Revista Rua


Havia uma Canudos no "Pinheirinho" em São José dos Campos: Sentidos da ação policial no espaço urbano.
War of Canudos relived in Pinheirinho: meanings of police action in urban space.

Anderson de Carvalho Pereira

Urbanidade e visibilidade: a consolidação de uma “Personalidade democrática” no espaço urbano
Do ponto de vista da memória discursiva não é à toa que começamos pelo trecho em destaque, de cuja reflexão resulta o propósito maior expresso no título deste artigo. Wissenbach (1999) explica que o que ocorre em Canudos, ao final do século XIX no Brasil é um marco para situarmos a discussão sobre as cidades brasileiras da época e, acrescentamos, discussão esta atualizada nos dizeres acima.
O caráter da cidade imprevisível, em Canudos, ameaça as autoridades republicanas por meio de seus “fanáticos religiosos” e de seu afronte à ordem religiosa e estatal, cujas bases políticas, científicas e morais se encontravam no positivismo francês e no darwinismo social inglês inspiradores da República.

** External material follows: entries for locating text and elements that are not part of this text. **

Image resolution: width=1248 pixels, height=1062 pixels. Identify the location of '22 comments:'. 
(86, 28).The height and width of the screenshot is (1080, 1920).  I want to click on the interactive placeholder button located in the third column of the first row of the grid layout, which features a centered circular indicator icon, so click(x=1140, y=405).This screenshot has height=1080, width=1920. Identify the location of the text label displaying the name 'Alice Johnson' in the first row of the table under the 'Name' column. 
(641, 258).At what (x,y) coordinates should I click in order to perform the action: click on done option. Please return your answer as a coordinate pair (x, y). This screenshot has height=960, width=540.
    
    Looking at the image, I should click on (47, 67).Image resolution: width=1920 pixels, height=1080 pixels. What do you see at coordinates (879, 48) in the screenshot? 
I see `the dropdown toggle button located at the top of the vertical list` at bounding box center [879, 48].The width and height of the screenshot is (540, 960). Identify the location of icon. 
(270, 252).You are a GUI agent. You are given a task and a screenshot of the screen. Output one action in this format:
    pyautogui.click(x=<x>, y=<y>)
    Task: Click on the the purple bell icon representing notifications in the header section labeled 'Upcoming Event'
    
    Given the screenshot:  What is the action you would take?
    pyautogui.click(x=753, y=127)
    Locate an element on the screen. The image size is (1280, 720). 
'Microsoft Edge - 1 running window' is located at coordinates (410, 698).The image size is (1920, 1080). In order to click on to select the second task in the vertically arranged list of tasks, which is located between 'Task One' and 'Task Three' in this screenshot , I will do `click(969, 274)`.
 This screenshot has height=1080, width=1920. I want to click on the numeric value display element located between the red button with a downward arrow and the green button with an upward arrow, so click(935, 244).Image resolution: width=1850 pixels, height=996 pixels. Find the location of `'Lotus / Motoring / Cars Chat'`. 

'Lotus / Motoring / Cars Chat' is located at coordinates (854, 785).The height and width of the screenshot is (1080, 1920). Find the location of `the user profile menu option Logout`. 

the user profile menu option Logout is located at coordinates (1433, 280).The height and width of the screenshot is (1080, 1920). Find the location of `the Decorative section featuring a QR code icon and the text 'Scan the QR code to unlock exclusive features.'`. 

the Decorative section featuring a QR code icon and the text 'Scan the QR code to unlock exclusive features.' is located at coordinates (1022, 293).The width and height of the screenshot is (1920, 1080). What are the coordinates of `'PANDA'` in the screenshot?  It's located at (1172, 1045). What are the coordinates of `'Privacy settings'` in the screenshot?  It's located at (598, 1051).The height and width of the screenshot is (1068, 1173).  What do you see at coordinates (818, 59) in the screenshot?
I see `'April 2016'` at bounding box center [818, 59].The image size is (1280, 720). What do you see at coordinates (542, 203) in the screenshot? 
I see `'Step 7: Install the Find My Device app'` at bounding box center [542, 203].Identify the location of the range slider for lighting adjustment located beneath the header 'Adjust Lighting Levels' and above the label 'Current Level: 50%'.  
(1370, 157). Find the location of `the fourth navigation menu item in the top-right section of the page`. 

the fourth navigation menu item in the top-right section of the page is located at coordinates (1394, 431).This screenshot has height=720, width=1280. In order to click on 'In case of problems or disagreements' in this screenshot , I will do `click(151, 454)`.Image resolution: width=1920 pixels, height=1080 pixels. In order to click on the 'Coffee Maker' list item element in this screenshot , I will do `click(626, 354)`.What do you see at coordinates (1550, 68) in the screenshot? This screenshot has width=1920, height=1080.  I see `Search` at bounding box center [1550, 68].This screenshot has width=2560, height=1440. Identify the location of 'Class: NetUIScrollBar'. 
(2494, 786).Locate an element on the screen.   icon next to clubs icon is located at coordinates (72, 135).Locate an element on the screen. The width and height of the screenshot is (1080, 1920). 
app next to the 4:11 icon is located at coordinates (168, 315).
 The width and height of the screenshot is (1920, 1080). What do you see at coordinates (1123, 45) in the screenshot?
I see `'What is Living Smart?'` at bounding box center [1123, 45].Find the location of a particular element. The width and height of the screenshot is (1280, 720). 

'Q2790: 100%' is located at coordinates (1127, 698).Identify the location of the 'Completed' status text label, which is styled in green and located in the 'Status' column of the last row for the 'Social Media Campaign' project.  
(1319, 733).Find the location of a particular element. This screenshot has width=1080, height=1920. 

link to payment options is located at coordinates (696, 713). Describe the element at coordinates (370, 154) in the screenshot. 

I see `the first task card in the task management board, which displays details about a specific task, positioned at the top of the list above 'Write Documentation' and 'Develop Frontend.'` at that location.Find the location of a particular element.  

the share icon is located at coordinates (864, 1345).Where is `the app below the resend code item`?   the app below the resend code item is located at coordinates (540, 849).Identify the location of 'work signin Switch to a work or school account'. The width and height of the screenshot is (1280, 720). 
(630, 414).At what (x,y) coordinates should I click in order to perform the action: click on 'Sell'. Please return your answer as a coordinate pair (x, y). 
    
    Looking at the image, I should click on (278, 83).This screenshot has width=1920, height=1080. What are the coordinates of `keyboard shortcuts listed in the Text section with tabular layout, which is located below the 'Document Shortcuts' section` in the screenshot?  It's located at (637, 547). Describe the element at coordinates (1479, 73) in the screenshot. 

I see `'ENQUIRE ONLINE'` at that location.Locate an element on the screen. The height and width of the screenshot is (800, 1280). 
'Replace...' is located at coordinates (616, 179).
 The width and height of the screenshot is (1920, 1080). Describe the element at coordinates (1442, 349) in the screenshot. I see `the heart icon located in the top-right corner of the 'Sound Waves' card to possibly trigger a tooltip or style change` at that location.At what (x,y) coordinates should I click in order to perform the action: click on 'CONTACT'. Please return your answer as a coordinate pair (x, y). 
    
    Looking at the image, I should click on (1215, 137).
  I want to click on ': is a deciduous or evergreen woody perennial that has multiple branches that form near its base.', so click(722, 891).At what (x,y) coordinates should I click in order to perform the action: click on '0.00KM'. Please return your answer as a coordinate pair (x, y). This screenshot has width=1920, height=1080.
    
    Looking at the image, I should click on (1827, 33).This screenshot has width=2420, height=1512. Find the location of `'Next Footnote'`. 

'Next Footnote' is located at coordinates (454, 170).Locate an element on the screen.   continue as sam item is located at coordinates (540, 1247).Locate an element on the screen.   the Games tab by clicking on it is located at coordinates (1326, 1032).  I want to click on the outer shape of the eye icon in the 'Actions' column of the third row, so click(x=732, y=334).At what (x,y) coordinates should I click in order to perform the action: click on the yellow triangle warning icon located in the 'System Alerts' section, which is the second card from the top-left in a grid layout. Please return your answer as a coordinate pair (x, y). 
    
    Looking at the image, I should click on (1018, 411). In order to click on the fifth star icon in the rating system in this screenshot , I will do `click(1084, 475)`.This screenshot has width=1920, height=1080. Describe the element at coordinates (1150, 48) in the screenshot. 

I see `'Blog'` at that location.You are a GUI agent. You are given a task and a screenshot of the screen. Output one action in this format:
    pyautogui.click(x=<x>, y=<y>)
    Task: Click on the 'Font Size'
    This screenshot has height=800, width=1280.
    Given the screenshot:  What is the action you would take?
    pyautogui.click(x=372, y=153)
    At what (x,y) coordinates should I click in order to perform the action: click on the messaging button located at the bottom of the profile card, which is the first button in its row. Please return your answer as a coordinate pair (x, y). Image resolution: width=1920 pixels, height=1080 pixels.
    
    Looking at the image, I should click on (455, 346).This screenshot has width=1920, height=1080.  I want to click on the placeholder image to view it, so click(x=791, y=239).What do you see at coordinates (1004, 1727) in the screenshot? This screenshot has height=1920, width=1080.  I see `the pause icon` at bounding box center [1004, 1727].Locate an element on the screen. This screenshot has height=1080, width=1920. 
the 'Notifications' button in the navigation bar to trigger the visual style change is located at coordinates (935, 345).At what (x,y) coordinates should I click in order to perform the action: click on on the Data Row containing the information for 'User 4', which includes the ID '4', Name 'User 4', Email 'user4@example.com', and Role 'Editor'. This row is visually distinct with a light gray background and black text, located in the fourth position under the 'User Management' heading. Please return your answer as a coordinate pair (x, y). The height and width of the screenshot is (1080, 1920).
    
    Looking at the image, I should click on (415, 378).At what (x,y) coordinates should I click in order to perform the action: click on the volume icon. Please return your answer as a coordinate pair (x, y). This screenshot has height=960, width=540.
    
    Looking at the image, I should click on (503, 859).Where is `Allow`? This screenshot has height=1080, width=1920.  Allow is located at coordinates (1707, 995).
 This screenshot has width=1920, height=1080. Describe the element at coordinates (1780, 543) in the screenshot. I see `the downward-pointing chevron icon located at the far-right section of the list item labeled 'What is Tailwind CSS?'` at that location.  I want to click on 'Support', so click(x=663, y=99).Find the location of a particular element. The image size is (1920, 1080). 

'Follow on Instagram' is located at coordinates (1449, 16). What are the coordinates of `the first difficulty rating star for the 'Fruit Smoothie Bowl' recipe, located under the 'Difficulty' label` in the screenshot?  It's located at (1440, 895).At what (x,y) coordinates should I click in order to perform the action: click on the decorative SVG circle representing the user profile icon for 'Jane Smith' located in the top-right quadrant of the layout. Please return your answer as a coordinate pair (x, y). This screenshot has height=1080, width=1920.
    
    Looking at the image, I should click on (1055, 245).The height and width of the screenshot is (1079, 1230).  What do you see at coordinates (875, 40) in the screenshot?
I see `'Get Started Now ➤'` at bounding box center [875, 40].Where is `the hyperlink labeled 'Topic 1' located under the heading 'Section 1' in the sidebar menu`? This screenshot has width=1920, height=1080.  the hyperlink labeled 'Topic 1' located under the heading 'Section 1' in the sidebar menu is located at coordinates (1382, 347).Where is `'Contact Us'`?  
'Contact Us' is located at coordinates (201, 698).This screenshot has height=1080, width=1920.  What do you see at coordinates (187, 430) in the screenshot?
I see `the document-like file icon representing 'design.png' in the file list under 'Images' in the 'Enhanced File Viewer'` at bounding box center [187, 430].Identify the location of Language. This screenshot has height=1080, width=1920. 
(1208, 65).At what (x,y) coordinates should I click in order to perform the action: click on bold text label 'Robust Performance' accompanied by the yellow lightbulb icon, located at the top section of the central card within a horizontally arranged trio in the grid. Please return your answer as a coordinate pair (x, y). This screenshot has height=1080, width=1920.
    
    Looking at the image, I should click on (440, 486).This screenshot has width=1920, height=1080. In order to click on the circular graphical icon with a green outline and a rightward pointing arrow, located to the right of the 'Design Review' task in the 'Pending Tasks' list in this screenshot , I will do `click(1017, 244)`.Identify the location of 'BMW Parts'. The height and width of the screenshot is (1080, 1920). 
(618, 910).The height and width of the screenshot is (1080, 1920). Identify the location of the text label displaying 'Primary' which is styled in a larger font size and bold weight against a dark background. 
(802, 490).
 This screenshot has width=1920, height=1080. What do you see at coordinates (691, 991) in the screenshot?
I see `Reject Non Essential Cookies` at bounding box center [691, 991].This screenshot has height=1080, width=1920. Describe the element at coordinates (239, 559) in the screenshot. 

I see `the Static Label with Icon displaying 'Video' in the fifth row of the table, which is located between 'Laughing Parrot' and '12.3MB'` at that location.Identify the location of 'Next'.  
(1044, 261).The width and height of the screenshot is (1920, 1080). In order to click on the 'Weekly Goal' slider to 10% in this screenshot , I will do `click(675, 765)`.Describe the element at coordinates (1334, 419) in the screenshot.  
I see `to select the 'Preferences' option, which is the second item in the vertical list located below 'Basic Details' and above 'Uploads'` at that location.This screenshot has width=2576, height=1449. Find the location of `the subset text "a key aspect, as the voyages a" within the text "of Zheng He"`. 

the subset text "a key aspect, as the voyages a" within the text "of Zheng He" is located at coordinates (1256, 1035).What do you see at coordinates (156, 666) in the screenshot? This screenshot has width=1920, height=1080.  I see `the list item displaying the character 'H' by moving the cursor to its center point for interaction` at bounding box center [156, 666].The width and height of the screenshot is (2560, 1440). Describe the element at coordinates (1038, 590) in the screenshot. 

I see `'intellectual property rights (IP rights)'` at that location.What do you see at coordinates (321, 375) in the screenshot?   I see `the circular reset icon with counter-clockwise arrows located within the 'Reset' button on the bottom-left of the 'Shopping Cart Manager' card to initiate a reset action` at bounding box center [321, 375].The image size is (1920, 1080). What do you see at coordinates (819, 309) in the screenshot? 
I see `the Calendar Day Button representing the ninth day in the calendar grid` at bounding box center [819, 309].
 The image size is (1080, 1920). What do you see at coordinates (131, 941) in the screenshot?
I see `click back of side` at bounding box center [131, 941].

Isto porque nas grandes cidades consolidadas já se consolidava uma roupagem de aglomerações étnicas por meio da detecção de quais aspectos de desordem citadina em cortiços, vilas, áreas consideradas insalubres são lidos pelas autoridades e setores dominantes como ameaça à organicidade da ordem pública (WISSENBACH, 1999).
Em meio a esses interesses da intelectualidade e da classe dominante em torno do início da República é que temos o marco da construção social da favela, a partir da derrocada dos cortiços e o acuo no “Morro da Favella” ou Morro da Providência, onde muitos ex-combatentes de Canudos se instalaram e clamaram pelo pagamento dos soldos devidos pelo governo da época (VALLADARES, 2000). Isto porque, explica Wissenbach (1999), a favela já havia sido uma designação para o morro onde as tropas do governo haviam se estabelecido e de onde se avistava o arraial de Canudos.
Wissenbach (1999, p.96) ainda lembra o papel dos cronistas dos jornais da época; são eles que: “observam que as primeiras habitações do morro da Providência foram sendo criadas a partir de acampamentos de ex-combatentes da Guerra de Canudos” sendo que “a eles se juntaram os sobreviventes de Canudos, centenas de mulheres e crianças trazidas para a capital federal”.
Valladares (2000) explica que este morro tornou-se então marco de uma onda migratória dos pobres na cidade e lugar para onde se voltaram as atenções da vigilância sanitária e os empreendimentos de limpeza social das autoridades da época, marcando uma mentalidade dominante sobre a pobreza e a habitação urbana; além disso, a autora traça um percurso de como os relatos de jornalistas em geral e de Euclides da Cunha já teciam analogias entre topografias de terreno e principalmente um modus vivendis entre o arraial de Canudos e as favelas cariocas, numa política de ação social de seus moradores em que a apropriação de um território de “todos e de ninguém” subvertia a “ordem” imposta pelo Estado.